● PROBLEM TO WORK ON
Rewrite the items from the very first line through the line containing "click(x=1296, y=31)", changing "bell icon" to "alarm icon" and leaving everything else the same.

BEGIN DATASET ENTRIES

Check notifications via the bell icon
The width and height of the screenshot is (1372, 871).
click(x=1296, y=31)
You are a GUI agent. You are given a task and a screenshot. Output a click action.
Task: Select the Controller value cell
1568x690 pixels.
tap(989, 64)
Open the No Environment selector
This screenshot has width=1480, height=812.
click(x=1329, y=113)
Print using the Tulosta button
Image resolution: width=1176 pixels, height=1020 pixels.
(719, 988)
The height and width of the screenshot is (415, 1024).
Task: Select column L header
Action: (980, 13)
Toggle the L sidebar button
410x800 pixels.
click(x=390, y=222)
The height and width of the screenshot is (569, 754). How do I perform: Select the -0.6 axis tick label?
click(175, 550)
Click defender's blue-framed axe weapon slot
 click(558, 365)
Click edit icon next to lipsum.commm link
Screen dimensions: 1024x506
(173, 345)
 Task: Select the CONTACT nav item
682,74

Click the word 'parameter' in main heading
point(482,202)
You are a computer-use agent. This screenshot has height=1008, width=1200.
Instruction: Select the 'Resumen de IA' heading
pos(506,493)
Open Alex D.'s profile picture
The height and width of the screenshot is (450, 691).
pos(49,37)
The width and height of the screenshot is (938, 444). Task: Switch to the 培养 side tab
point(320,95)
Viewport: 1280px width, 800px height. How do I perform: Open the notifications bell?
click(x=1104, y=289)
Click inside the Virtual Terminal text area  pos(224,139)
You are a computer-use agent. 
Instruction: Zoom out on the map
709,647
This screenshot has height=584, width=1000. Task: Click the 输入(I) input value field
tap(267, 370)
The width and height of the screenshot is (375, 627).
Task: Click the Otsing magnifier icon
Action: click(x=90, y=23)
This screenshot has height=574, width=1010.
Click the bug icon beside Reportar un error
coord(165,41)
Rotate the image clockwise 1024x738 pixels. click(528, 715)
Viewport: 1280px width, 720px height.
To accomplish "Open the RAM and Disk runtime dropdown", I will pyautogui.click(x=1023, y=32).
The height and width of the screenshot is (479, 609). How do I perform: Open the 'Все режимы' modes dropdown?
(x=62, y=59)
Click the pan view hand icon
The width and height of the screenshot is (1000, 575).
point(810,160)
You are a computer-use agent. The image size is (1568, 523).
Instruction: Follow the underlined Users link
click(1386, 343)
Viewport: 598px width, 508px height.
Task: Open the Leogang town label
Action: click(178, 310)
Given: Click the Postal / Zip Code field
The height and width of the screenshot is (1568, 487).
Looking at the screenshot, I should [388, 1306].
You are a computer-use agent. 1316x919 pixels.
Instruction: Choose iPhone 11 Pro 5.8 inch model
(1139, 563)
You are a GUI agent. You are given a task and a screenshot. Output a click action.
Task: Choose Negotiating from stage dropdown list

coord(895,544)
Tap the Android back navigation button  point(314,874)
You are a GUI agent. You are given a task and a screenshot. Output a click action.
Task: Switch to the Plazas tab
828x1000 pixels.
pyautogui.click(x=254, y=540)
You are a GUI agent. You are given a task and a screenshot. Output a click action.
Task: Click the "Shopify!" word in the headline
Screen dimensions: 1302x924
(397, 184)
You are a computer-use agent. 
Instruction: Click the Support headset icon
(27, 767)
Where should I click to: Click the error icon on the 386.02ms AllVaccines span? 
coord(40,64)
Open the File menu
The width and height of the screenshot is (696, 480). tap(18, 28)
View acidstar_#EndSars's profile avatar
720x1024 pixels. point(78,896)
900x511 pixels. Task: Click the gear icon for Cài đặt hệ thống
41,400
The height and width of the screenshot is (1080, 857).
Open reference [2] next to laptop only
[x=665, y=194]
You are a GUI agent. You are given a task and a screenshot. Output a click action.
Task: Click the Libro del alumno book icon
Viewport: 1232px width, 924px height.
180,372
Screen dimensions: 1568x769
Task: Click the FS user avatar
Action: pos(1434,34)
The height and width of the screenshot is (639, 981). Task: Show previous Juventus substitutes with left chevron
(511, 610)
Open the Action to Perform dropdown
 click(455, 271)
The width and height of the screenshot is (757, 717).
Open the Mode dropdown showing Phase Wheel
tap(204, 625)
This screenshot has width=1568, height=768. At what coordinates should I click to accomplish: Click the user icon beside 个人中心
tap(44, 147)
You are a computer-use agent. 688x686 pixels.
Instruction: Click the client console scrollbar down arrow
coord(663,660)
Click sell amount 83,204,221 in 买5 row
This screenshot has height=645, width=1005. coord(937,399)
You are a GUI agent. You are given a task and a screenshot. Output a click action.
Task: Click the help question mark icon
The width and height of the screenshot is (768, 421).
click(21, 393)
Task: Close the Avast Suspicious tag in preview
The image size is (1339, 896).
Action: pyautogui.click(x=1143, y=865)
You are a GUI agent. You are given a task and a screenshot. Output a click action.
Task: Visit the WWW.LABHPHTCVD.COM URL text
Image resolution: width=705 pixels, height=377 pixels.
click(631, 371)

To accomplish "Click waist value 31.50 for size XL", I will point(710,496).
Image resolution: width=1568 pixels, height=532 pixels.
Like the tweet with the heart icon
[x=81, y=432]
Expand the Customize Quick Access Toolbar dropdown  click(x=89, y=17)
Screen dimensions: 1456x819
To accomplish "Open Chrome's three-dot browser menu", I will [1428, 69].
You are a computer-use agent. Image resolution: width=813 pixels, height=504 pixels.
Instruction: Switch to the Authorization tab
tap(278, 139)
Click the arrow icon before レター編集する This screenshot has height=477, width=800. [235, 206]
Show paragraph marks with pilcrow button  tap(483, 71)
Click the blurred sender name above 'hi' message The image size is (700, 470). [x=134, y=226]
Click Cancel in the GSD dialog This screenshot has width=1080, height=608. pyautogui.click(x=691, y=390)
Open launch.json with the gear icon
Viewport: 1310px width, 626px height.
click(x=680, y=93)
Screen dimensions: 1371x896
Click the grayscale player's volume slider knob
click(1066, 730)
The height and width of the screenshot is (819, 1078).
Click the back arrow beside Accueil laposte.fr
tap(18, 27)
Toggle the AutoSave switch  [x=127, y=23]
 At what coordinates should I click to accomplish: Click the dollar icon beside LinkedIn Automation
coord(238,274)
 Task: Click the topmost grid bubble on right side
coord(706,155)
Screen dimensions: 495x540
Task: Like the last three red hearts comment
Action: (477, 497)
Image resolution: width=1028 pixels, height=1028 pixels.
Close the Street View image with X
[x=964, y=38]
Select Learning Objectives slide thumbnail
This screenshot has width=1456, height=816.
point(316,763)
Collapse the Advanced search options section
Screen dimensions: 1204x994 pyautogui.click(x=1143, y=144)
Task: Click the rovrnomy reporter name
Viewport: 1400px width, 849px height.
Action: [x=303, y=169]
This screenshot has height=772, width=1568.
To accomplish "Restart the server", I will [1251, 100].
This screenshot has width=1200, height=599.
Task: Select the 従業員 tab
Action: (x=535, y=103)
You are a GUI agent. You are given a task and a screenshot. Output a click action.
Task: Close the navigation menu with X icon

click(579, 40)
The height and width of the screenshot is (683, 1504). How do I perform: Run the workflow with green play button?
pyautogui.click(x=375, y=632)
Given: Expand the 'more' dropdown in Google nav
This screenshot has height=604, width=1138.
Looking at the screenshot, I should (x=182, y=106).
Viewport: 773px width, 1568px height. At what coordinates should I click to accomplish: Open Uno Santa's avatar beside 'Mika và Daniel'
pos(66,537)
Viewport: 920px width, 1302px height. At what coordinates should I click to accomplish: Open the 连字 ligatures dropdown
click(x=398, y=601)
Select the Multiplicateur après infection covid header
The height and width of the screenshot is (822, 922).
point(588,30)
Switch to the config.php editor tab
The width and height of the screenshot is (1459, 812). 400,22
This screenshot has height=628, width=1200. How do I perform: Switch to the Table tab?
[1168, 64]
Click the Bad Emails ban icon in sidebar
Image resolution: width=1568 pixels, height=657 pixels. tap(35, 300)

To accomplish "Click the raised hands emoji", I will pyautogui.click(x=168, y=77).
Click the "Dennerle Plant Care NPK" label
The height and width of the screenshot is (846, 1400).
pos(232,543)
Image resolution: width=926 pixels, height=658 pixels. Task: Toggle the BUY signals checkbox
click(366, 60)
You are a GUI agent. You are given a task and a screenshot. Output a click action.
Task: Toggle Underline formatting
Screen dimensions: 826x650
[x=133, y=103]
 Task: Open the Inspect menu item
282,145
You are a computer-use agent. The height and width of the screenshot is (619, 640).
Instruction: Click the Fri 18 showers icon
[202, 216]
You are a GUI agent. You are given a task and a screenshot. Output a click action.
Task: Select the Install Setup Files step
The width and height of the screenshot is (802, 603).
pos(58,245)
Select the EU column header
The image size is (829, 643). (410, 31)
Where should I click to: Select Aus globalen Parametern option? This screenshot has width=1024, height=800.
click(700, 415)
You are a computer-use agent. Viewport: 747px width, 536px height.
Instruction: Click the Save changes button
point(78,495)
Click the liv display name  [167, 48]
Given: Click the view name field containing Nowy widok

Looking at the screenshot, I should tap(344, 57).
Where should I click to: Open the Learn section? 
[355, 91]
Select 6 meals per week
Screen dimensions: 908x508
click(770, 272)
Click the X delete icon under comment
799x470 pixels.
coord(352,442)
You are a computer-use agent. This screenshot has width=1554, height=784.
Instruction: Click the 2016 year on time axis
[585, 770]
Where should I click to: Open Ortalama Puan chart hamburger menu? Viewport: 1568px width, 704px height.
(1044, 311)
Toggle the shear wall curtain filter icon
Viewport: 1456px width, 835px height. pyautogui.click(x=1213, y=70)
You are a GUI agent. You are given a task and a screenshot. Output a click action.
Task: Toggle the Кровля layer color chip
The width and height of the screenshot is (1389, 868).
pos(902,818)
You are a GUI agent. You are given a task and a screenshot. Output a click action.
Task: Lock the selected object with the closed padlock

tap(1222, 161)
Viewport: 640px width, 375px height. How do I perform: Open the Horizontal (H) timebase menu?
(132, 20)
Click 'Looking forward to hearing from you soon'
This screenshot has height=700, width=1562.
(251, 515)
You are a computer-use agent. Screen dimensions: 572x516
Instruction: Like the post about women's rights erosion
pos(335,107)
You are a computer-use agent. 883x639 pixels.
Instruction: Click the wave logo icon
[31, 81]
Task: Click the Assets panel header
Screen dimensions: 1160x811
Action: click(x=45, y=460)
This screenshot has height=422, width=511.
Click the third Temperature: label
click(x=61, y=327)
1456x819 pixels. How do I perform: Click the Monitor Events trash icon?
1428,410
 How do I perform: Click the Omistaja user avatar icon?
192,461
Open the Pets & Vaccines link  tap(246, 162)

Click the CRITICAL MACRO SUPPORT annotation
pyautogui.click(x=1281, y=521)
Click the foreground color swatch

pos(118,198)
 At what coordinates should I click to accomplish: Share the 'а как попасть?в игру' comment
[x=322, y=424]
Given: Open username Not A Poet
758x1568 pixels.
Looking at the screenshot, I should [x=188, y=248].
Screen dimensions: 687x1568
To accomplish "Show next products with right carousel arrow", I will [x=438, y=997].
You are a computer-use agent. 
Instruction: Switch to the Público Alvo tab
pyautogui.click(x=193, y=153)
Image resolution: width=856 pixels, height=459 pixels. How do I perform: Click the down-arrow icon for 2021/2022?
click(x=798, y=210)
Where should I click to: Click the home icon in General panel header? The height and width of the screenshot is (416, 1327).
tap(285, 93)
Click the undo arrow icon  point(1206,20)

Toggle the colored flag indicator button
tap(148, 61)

END DATASET ENTRIES

● FULL ANSWER
Check notifications via the alarm icon
The width and height of the screenshot is (1372, 871).
click(x=1296, y=31)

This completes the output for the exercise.